### Task to complete
Return every line of the data below verbatim, with no alterations.

** start Input **

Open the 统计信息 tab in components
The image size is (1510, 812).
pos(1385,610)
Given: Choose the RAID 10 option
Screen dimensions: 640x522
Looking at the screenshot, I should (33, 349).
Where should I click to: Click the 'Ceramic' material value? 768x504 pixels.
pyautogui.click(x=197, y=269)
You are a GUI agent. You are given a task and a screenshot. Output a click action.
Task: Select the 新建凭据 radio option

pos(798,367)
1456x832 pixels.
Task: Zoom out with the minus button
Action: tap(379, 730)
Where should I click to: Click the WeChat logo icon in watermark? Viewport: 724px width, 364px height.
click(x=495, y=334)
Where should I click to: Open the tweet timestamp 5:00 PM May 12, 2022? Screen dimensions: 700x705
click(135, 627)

** end Input **

### Answer to this exercise
Open the 统计信息 tab in components
The image size is (1510, 812).
pos(1385,610)
Given: Choose the RAID 10 option
Screen dimensions: 640x522
Looking at the screenshot, I should (33, 349).
Where should I click to: Click the 'Ceramic' material value? 768x504 pixels.
pyautogui.click(x=197, y=269)
You are a GUI agent. You are given a task and a screenshot. Output a click action.
Task: Select the 新建凭据 radio option

pos(798,367)
1456x832 pixels.
Task: Zoom out with the minus button
Action: tap(379, 730)
Where should I click to: Click the WeChat logo icon in watermark? Viewport: 724px width, 364px height.
click(x=495, y=334)
Where should I click to: Open the tweet timestamp 5:00 PM May 12, 2022? Screen dimensions: 700x705
click(135, 627)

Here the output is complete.